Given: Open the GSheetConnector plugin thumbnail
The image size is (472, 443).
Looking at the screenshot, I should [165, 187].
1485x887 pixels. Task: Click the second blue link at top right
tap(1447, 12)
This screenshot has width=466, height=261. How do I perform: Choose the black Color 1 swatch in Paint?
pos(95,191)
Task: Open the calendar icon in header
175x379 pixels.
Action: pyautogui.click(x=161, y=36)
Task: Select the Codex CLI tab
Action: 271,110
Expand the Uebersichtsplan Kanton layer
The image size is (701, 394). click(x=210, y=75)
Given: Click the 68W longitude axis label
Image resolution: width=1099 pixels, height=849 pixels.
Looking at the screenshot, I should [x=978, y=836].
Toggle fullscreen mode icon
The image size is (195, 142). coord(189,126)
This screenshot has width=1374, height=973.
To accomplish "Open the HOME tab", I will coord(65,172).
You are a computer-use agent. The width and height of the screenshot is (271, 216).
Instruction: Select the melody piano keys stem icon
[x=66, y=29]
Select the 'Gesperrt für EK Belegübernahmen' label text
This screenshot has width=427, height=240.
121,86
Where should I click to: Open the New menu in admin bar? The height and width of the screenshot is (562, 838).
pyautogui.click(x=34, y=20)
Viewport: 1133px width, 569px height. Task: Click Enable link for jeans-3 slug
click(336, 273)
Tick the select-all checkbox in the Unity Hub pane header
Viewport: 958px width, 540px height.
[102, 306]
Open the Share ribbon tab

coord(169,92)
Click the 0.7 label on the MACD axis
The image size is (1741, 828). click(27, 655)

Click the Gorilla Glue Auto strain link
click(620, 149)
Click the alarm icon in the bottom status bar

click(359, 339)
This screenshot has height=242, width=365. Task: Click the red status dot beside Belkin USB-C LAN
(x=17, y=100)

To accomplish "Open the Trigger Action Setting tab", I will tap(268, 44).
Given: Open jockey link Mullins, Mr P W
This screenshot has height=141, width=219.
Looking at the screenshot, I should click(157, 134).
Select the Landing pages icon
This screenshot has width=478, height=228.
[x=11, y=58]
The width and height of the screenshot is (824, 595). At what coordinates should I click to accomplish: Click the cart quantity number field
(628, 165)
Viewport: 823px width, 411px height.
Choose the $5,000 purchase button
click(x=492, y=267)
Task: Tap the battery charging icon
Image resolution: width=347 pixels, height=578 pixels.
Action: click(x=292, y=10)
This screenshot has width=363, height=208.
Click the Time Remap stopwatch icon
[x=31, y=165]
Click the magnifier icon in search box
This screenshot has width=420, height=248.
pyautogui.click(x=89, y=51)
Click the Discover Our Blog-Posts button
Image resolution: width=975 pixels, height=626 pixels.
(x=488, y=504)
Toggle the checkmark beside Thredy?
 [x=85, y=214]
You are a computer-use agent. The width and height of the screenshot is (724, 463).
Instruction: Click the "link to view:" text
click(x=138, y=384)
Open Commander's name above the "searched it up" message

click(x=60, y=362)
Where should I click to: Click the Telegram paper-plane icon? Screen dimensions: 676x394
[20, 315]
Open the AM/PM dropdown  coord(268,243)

++++++

> _PROBLEM DETAILS_
Nothing but the lines from the beginning of the records through the line with "Given: Click the 68W longitude axis label" should appear, each printed exactly.

> _RESULT OF THIS TASK_
Given: Open the GSheetConnector plugin thumbnail
The image size is (472, 443).
Looking at the screenshot, I should [165, 187].
1485x887 pixels. Task: Click the second blue link at top right
tap(1447, 12)
This screenshot has width=466, height=261. How do I perform: Choose the black Color 1 swatch in Paint?
pos(95,191)
Task: Open the calendar icon in header
175x379 pixels.
Action: pyautogui.click(x=161, y=36)
Task: Select the Codex CLI tab
Action: 271,110
Expand the Uebersichtsplan Kanton layer
The image size is (701, 394). click(x=210, y=75)
Given: Click the 68W longitude axis label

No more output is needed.